Tarefas propostas:
**a.** Segundo a resenha de "O tempo entre costuras", em que cidade e em que década começa a aventura de Sira Quiroga?
**b.** Escreva a continuação da resenha de "O tempo entre costuras" a partir do ponto em que ela termina.

Fonte:
MARÍA DUEÑAS - "O tempo entre costuras"


          María Dueñas, Professora da Universidade de Múrcia, nos apresenta esse compêndio bem elaborado sobre espionagem, ação, aventura, e ao final nos afirma que foi, de fato, espiã do Serviço Secreto britânico por quatro anos (até 1945). A personagem se tornou, segundo ela, “uma virtuose do jogo duplo”. É um livro que pede fôlego!... são 478 páginas de deliciosas emoções.
A personagem Sira Quiroga, uma atraente costureira, inovadora e perspicaz, protagoniza esta aventura, que se inicia nos anos 30, numa Madri onde começava uma certa turbulência, a tensão política impregnava todas as esquinas, era a Segunda República Espanhola que se afundava numa triste guerra civil.
          Maria Dueñas descreve cuidadosamente os detalhes, tantas idas e vindas da protagonista, frágil e incansável trabalhadora, que um dia se apaixona perdidamente por um disfarçado bem-sucedido e rico comerciante, e parte com ele para o romântico Marrocos, meses antes da Guerra Civil (1936-1939), e se vê triturada por um mundo de obsessivos interesses e crueldades. Parte para a espionagem, sem escolha, sem saídas.
“Os anarquistas queimavam igrejas, os falangistas sacavam pistolas com pose de valentões”... este é o clima que percorria Madri. Mudanças consideráveis foram se iniciando naqueles anos, tanto lá quanto em toda a Europa. Por sua importância estratégica o Marrocos era alvo constante de grandes disputas.
A personagem se vê em apuros com dívidas e falcatruas que o ex-amor (sumido) lhe deixou de herança! Monta um atelier de costura com o aprendizado que teve com sua humilde mãe, fantasia-se de poderosa mulher, e com a ajuda de novos amigos consegue imprimir requinte e status a sua vida.

Trecho dos dados:
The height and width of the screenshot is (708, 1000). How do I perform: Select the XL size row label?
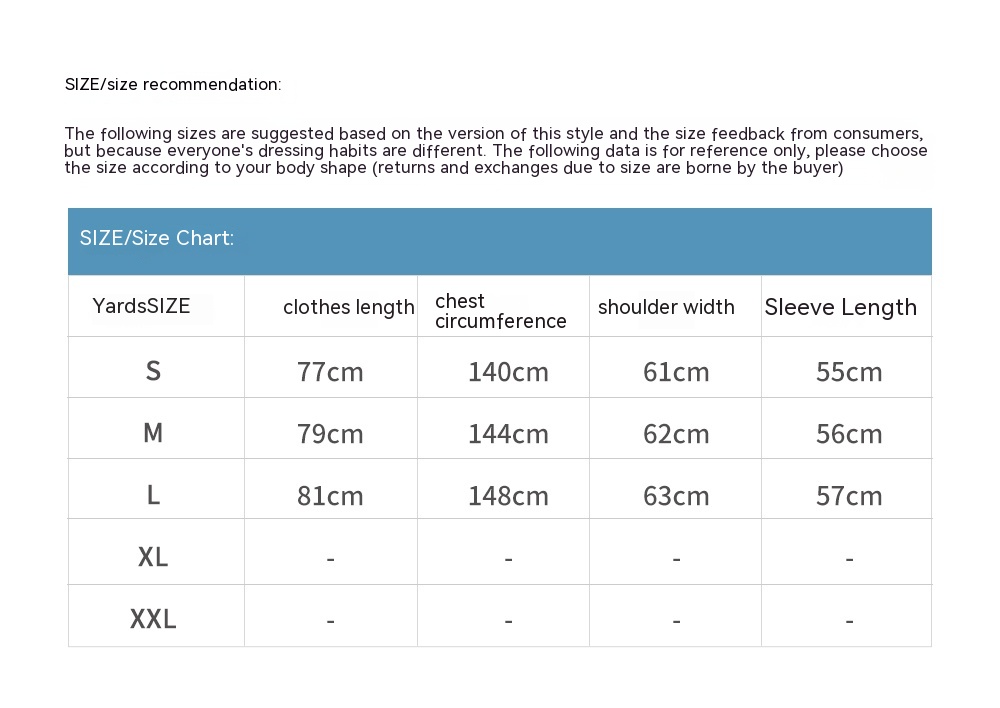click(153, 557)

Respostas por tarefa:
**a.** Em Madri, nos anos 30.

**b.**
          A autora descreve com detalhes a vida no norte da África: -“Saímos da rua Luneta e adentramos o Mellah, o bairro judeu; atravessamos suas ruas estreitas e organizadas enquanto em silêncio eu rememorava os passos sem rumo da noite das armas. [...] Chegamos, a seguir, aos becos mouros do antigo bairro árabe, com sua rede de labirintos na qual eu ainda tinha dificuldade de me orientar. Apesar da altura do salto e da estreiteza tubular da saia, eu tentava caminhar em um trote apressado pelos paralelepípedos. A idade e a tosse, porém, impediam dom Anselmo de manter meu ritmo. A idade, a tosse e sua incessante conversa sobre o colorido e a luminosidade das pinturas de Bertuchi, sobre seus óleos, aquarelas e nanquins, e sobre as atividades do pintor como promotor da escola de artes nativas e a preparatória de Belas-Artes”. Sira foi tomando conhecimento do luxo, do mundo das artes, e passou a conviver com a elite de Marrocos. Alguns personagens como a excêntrica inglesa Rosalinda Fox, Juan Luis Beigbeder, existiram de fato, e como amigos de Sira, a projetaram num mundo de espionagem. Outros também aparecem no torvelinho da trama: Marcus Logan, Manuel da Silva e Alan Hillgarth. Sua estadia em Tetuán, capital do Protetorado espanhol no Marrocos, foi deveras emocionante, cheia de tensão e suspense. Embora o Marrocos fosse colônia da França ferfilhavam as festas da decadente alta sociedade européia. O enredo se desenrola em função de que, nos intervalos entre produções de alta costura, Sira pesponta o código Morse nos moldes fictícios que cairão nas mãos de outros espiões. Numa prosa belíssima combinando personagens fictícios e reais, Maria Dueñas nos envolve nessa incrível trama.
          Tempos depois do atelier no Marrocos virar um point pras socielites, Sira teve de deixá-lo a cargo de sua mãe, e voltar pra Madri, sua terra natal, destroçada pela guerra civil. O ofício de espiã exigia que ela se transferisse sem mais nem menos, para onde o serviço secreto a enviava. Montou outro atelier tão refinado quanto aquele do Marrocos e colocou todo o empenho em seu sucesso.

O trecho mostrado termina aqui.